The following set of procedures can be used for general Algol arrays. The notation used is as follows:-
A,B,C are real arrays, B and C (where used) must have the same number of dimensions as A and corresponding subscripts must have the same number of possible values. For example:-
A [1:3, 10:13, 19:25], B [2 :4, -7:-4, 6:12], C [0:2, 3:6, -7:-1]
is correct, but
A[1:2, 1:2], B[1:2, 1:2], C[1:2, 1:3] and A [1:2, 1:1], B[1:2, 1:1], C[1:2 ]
are incorrect.
If the arrays substituted for A, B, C do not satisfy the above restrictions, there will be a run-time fault. Any or all of the arrays substituted for A, B, C may be the same. Declarations for A, B, C are omitted throughout, in this document, but are of course included in the actual procedures.

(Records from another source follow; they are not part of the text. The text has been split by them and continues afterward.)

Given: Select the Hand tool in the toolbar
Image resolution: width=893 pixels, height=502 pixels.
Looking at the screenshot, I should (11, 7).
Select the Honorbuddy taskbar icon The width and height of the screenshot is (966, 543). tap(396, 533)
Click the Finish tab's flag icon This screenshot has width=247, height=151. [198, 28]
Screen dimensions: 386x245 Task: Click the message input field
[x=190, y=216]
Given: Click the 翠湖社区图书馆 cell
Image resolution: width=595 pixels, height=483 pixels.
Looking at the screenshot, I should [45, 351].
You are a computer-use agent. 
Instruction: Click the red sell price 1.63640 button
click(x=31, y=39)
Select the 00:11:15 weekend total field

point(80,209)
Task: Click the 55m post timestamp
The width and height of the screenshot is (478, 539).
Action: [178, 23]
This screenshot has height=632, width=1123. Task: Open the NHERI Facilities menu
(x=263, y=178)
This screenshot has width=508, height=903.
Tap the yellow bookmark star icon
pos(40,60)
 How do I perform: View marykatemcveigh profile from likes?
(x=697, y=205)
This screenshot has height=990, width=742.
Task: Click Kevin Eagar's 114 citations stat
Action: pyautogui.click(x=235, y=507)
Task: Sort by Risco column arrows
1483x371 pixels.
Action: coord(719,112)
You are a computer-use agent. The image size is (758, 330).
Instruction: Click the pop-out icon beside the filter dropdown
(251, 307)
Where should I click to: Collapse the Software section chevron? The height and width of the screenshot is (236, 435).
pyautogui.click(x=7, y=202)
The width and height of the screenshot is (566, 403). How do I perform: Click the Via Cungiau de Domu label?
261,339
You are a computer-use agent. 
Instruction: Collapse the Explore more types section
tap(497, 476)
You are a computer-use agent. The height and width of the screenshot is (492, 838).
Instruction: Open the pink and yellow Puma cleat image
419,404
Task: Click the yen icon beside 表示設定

The procedures have code bodies.
integer procedure dim(A);
Sets dim = dimension of the array A.
integer procedure bound (A,n); value n;integer n;
Sets bound = nth, bound of the array A. This bound will be the upper or lower bound of the mth subscript according as n = 2m -1,2m . If the nth bound does not exist, there will be a run-time fault.
procedure readarray(A);
Reads data and stores it by rows in A.
procedure printarray (A,m,n); value m,n; integer m,n;
Outputs the a-dimensional array A by rows in style m,n, inserting (2i+1) blank lines when the (a-i)th subscript is incremented.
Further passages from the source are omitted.